Story development began in spring 1999, and official production on the film began in June 2000, one week after the closure of Fox Animation Studios. 150 employees were hired to work on the film, and a budget of $58 million was granted by Fox. Peter Ackerman was hired as a third writer for the film, and collaborated extensively with Berg for three years before the two eventually moved on from the project. Jon Vitti and Mike Reiss, both former writers for The Simpsons, were added later on after Berg and Ackerman left to further polish the script.

For research, the film's development team took several trips to the Museum of Natural History early on in production in order to make sure that the film authentically felt like the Ice Age. Ultimately, the team translated the information that they had compiled in their research by stylizing it in order to fit with the film's story. A team of 32 animators went out and did research to figure out the movements of different animals; for instance, for the movement of Scrat, animators visited a park and observed local squirrels, taking note of their "twitchy" way of moving.

=== Writing and character development ===
Michael J. Wilson stated on his blog that his daughter Flora came up with the idea for an animal that was a mixture of both squirrel and rat, naming it Scrat, and that the animal was obsessed with pursuing his acorn. The plan to have Scrat talk was quickly dropped, as he worked better as a silent character for comedic effect. The name 'Scrat' is a combination of the words 'squirrel' and 'rat', as Scrat has characteristics of both species. Wedge has also called him "saber-toothed squirrel".

Scrat's opening adventure was inserted because, without it, the first real snow and ice sequence wouldn't take place until about 37 minutes into the film. This was the only role intended for Scrat, but he proved to be such a popular character with test audiences that he was given more scenes. The filmmakers made it so that many of the scenes with Scrat appear directly after dramatic moments in the film.

In a 2012 interview with Jay Leno, Denis Leary revealed that his character, Diego, originally died near the end of the film. However, it was reported that kids in the test audience burst into tears when his death was shown. Leary warned the producers that something like this would happen. When it was proven true, the scene was re-written to ensure Diego survived.

Originally, Sid was supposed to be a con-artist and a hustler, and there was a finished scene of the character conning some aardvark kids. His character was later changed to a talkative-clumsy sloth because the team felt the audience would have disliked him. There was an alternate scene of Sid in the hottub with the ladies which shows him saying to them "Let's jump in the gene pool and see what happens." One of the female sloths then kicks him in the groin. This was cut because it was not suitable for children and may have gotten the film a PG-13 rating by the MPAA. Other innuendos with Sid were cut from the film. Sid was supposed to have a female sloth named Sylvia, voiced by Kristen Johnston, who was interested in him and chased after him, despite his dislike for her and his tendency to ditch her. All the removed scenes can be seen on the DVD.

=== Animation ===
The characters and environments in Ice Age were modeled and animated using WaveFront's Maya animation software. Rendering was completed using CGI Studio, an in-house ray tracing program being developed since Blue Sky's formation in 1987 and previously used for Wedge's 1998 short film, Bunny. While Jimmy Neutron: Boy Genius, released three months before Ice Age, became the first computer-animated film to make use of ray tracing technology, Ice Age would have received the distinction had it been released at the time Blue Sky began work on the movie.
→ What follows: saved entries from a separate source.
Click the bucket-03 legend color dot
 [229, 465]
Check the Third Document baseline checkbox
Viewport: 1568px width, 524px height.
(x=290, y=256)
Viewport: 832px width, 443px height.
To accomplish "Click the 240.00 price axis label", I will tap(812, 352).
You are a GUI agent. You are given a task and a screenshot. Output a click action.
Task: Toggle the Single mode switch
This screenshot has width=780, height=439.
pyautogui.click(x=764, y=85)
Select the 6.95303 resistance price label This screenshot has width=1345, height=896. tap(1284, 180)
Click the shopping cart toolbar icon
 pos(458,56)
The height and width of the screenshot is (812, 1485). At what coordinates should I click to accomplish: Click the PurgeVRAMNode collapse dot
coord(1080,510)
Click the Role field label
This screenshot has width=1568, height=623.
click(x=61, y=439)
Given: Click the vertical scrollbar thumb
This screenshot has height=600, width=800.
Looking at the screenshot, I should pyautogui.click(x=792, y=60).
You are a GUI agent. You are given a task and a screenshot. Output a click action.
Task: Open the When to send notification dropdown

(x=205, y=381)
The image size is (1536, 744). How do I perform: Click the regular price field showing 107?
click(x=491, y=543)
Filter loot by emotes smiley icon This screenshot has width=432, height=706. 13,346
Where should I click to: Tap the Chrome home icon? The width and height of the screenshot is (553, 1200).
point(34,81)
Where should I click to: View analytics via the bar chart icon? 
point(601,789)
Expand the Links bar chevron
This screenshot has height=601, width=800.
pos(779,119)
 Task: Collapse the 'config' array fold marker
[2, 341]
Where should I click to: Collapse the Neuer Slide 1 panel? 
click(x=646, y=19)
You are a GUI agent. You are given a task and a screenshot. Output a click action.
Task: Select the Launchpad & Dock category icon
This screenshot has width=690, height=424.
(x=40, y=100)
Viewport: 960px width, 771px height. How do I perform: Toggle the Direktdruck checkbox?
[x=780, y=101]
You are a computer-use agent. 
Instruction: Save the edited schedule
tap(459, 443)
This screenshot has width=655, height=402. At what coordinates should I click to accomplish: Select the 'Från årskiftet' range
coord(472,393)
In order to keep the film at a more exciting pace, the development team took certain liberties with Sid in terms of realism. Although real-life ground sloths were slow-moving and rigid, Sid was given a fast movement speed in certain scenes, as well as a more flexible range of motions. Conversely, the character's arm movements were more restricted in order to retain a sense of laziness true to the nature of sloths. Manny was a particularly difficult character to animate due to his unique attributes as a mammoth, such as his long fur and massive trunk that covered up his face.

Dealing with a creature which had seldom appeared in animation at the time, the team needed to figure out how Manny would realistically move with character designer Peter de Sève explaining that "a wooly mammoth isn't simply an elephant with long fur". According to co-director Carlos Saldanha, Diego was one of the most complexly animated characters in the movie, with some scenes showing off his high movement speed as a sabre-toothed tiger while others kept his movement more contained and focused on his facial expressions to carry the moment.

=== Voice casting ===
The voice cast of Ice Age was encouraged to make up their own dialogue during recording. Several lines in the film were improvised by the actors.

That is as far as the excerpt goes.